- Naohito Kawasaki (Faculty of Pharmacy, Kindai University / firstname.lastname@example.org)
1) Faculty of Pharmacy, Kindai University , 2) Department of Pharmacy, Kindai University Nara Hospital
Liposomal amphotericin B (L-AMB) causes renal dysfunction and hypokalemia, but little is known about the relationship between serum electrolyte levels before or after administration and renal dysfunction. The changes in serum electrolyte levels before and after administration in patients with L-AMB-induced renal dysfunction were examined. This study included 87 patients administered L-AMB at Kindai University Nara Hospital. The number of patients with G1 (serum creatinine (Scr) levels (mg/dL) > 1.07–1.605 in male and > 0.79–1.185 in female) and G2 (Scr level > 1.605–3.21 in male and > 1.185–2.37 in female) was 25 (28.7%) and 14 (16.1%), respectively.

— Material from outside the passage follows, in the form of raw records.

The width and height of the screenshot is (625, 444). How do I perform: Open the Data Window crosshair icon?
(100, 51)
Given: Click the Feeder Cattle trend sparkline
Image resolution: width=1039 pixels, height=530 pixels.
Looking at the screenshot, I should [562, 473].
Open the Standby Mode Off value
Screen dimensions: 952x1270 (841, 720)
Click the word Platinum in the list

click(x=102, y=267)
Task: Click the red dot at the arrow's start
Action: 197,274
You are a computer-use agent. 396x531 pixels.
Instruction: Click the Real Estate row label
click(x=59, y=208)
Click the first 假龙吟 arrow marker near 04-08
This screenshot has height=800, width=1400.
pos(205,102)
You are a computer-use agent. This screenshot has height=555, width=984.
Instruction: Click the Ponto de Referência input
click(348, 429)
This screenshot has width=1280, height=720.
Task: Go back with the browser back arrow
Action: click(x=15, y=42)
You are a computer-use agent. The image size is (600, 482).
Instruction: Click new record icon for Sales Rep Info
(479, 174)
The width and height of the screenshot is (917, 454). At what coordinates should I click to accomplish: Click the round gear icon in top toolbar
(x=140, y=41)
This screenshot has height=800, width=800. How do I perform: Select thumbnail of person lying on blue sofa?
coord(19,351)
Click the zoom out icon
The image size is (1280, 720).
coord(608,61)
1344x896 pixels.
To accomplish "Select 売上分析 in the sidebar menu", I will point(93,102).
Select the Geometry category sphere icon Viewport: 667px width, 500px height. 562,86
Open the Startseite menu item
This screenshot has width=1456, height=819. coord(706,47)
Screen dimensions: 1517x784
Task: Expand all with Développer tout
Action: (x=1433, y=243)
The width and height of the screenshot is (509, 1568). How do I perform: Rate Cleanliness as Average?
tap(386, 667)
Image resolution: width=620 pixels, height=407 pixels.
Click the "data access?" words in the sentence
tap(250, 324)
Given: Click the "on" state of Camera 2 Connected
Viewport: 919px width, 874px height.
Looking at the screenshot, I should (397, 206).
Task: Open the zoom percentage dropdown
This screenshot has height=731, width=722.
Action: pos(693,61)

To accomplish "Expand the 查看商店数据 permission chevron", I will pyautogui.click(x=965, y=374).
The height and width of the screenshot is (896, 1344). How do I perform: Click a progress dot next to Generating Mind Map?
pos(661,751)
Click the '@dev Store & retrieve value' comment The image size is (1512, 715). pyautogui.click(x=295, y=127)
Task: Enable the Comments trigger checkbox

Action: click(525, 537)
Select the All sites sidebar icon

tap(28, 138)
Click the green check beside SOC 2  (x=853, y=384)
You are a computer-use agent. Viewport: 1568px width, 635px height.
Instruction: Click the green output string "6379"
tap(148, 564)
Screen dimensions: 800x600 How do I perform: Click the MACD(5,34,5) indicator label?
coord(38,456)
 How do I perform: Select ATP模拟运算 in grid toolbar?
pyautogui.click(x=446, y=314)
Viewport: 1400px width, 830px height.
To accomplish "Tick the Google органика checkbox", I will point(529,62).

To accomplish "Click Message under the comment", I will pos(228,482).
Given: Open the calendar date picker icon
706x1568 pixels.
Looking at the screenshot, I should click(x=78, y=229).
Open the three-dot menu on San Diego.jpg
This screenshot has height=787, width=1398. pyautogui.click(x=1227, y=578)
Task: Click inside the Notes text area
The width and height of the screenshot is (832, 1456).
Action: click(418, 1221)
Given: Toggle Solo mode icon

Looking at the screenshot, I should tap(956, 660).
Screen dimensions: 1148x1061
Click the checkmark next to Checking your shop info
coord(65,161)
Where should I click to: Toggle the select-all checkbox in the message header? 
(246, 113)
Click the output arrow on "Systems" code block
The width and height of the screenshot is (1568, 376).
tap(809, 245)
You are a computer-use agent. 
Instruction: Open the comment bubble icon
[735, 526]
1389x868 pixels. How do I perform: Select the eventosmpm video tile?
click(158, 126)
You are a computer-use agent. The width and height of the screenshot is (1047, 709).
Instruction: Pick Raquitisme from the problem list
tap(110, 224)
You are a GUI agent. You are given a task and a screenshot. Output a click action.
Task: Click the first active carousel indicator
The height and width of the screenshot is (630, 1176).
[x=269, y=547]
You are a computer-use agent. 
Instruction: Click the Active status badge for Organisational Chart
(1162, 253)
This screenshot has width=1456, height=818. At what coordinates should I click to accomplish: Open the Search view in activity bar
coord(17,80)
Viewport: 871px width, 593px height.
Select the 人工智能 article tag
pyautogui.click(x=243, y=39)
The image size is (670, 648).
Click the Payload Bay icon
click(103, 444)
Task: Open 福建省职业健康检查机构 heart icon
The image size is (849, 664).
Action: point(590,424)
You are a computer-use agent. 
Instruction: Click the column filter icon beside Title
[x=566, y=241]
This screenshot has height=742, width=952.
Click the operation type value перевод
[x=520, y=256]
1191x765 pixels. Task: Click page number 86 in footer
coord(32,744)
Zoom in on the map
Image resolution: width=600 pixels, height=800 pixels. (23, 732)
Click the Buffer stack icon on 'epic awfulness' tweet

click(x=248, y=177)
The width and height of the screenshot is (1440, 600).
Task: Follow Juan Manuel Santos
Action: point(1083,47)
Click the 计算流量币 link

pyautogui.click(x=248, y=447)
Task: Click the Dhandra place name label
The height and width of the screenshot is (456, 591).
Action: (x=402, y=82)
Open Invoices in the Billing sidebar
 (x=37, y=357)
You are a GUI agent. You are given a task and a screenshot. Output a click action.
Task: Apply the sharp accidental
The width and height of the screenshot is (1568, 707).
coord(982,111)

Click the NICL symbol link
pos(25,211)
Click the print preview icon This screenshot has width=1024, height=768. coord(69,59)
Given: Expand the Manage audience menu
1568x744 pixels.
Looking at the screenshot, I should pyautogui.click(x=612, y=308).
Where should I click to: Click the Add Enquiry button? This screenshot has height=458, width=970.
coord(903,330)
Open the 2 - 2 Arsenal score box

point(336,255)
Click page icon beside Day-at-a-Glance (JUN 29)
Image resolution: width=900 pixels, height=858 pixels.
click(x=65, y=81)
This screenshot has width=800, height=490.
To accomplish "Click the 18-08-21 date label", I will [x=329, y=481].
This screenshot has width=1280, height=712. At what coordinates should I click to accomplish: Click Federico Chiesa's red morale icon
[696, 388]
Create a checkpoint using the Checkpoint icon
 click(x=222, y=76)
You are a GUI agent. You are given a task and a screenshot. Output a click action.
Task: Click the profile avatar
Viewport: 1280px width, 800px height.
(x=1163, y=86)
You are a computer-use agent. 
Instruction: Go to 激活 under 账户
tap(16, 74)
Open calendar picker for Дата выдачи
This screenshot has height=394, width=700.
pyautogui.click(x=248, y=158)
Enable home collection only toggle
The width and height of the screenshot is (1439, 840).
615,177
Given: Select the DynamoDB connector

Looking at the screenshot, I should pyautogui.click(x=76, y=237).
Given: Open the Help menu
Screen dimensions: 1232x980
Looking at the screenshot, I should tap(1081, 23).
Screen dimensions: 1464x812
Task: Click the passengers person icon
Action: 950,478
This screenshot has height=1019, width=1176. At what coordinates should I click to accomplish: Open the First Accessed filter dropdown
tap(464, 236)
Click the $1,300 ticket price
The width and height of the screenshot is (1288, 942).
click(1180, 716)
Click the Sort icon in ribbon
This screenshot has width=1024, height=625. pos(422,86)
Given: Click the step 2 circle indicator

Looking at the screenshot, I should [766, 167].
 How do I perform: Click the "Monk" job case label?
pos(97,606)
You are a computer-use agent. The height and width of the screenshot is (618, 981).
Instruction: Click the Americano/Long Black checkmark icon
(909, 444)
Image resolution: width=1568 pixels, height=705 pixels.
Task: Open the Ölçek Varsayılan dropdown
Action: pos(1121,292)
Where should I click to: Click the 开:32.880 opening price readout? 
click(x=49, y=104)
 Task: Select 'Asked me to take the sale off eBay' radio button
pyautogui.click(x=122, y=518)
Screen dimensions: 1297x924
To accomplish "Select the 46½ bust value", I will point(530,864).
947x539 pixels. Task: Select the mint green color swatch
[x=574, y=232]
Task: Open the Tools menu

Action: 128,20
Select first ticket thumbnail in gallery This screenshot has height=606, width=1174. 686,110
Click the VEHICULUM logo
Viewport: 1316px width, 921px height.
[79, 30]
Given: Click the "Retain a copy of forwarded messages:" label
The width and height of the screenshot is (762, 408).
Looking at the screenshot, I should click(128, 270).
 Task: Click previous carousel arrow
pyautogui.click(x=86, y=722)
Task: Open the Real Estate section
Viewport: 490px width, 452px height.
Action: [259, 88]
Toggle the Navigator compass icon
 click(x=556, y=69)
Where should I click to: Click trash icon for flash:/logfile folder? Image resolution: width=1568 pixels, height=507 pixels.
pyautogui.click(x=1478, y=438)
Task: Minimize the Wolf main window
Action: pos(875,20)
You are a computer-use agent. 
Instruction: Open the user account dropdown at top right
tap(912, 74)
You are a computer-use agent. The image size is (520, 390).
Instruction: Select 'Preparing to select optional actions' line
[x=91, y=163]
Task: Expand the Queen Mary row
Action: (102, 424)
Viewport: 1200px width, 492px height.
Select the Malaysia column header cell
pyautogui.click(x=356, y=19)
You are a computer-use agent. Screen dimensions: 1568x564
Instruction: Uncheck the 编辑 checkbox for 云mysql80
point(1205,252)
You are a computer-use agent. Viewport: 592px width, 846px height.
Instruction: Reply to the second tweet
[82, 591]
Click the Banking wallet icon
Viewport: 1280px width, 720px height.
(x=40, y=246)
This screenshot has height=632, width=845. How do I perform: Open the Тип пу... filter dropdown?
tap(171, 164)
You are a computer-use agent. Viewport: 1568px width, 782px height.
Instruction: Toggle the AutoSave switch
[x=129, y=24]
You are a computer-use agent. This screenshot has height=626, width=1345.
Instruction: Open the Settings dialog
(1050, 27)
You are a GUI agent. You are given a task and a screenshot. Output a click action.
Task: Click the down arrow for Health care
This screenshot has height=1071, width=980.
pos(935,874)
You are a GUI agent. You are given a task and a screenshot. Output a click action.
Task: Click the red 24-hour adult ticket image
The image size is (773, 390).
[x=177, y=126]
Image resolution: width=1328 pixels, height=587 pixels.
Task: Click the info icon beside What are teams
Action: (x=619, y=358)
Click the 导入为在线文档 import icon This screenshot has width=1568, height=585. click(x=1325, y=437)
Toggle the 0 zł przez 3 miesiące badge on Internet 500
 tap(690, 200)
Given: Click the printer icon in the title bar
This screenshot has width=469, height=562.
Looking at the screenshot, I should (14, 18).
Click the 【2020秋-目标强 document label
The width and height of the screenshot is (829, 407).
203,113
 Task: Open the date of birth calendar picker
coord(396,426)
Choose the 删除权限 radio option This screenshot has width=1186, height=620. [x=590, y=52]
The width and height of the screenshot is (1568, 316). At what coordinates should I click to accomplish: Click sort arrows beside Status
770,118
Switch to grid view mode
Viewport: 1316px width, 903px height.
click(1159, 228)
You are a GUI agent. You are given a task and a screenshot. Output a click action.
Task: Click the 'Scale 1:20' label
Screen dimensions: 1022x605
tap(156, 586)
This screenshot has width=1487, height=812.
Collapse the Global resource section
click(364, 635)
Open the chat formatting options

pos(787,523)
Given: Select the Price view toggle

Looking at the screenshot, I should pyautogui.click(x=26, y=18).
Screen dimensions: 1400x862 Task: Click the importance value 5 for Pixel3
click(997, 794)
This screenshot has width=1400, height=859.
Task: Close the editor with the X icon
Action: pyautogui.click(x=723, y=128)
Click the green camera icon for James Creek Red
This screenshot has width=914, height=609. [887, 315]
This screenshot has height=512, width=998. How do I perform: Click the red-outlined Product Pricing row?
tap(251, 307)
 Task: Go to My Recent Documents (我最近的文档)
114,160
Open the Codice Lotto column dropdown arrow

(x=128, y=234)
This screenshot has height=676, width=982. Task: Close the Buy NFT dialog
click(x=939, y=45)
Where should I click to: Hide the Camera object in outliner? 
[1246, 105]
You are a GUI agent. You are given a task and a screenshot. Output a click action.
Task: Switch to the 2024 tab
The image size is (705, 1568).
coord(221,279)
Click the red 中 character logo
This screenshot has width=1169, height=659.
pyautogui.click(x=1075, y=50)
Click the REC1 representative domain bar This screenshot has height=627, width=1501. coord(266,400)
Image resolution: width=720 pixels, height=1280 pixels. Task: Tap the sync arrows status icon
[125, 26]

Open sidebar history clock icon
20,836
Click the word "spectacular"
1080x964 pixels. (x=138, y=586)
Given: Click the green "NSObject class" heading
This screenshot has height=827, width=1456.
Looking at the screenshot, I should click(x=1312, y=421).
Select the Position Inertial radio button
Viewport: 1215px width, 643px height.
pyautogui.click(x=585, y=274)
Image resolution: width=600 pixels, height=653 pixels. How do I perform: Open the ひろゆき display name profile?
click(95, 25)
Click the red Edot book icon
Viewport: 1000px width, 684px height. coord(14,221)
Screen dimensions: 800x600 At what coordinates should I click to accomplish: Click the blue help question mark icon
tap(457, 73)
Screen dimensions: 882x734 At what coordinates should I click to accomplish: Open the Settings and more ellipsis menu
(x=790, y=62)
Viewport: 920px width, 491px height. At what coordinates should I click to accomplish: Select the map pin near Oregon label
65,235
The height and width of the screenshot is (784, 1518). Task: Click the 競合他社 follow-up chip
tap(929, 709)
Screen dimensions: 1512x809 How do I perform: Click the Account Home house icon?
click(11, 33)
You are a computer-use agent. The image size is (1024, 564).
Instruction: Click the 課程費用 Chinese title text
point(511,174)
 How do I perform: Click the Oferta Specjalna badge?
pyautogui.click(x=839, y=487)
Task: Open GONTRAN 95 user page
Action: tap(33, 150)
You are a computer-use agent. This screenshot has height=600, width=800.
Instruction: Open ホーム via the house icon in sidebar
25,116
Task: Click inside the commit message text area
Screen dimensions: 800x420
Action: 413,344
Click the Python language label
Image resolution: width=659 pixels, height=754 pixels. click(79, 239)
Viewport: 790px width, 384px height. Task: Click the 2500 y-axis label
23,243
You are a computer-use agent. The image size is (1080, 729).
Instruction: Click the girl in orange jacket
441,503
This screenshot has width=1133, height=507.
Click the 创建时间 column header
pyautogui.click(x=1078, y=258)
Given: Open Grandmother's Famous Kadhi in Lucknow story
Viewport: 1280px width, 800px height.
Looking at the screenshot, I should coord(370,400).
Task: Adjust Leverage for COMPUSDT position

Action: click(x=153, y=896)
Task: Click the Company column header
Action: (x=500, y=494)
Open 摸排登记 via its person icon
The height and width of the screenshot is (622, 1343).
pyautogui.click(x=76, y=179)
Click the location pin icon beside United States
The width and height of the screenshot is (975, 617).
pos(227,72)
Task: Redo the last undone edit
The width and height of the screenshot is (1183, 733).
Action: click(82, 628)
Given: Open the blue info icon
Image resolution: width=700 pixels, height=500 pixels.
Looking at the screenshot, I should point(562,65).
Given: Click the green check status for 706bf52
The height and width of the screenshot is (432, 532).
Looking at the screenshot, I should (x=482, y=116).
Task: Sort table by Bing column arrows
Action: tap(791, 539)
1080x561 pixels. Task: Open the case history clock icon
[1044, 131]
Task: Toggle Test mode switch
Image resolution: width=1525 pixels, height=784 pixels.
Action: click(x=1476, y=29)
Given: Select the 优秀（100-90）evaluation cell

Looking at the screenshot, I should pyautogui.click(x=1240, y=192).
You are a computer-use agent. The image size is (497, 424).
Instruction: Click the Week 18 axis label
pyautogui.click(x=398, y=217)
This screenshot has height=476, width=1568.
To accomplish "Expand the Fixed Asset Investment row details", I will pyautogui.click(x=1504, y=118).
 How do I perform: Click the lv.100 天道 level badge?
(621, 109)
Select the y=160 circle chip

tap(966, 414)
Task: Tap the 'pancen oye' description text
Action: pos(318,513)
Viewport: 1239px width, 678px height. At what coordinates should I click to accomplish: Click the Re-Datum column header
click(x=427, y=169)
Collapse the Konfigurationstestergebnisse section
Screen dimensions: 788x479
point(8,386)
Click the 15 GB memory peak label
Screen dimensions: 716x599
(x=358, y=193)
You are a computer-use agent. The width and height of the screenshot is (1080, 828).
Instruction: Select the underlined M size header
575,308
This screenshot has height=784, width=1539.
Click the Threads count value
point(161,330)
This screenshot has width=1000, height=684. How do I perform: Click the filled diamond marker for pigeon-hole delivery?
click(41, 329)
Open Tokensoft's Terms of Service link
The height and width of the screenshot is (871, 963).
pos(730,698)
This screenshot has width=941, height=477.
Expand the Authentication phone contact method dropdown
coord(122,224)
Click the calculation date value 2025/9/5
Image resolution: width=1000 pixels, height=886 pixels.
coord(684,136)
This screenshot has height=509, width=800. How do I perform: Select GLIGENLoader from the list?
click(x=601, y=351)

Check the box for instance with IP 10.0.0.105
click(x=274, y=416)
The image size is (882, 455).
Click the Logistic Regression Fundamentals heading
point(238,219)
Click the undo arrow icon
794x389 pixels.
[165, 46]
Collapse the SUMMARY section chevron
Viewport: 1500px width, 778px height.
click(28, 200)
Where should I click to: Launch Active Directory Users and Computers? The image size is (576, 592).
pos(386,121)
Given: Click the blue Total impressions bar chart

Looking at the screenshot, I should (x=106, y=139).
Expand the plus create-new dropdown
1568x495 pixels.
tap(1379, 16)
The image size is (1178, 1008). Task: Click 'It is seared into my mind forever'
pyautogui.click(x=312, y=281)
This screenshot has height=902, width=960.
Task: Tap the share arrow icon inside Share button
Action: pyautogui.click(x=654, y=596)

Multivariable logistic regression analysis revealed the onset of G2 was significantly associated with baseline estimated glomerular filtration rate (eGFR), odds ratio (OR): 0.99, 95% confidential interval (95% CI): 0.95–1.02 and, baseline serum potassium levels, OR: 3.50, 95% CI: 1.16–12.06. Serum potassium levels were significantly higher in the G2 group than in the G0 group (Scr levels < 1.07 in male and < 0.79 in female) during the study period. These results indicated the changes in serum potassium levels are associated with renal dysfunction. Monitoring of serum potassium levels before and after administration may contribute to the evaluation of renal dysfunction in patients receiving L-AMB.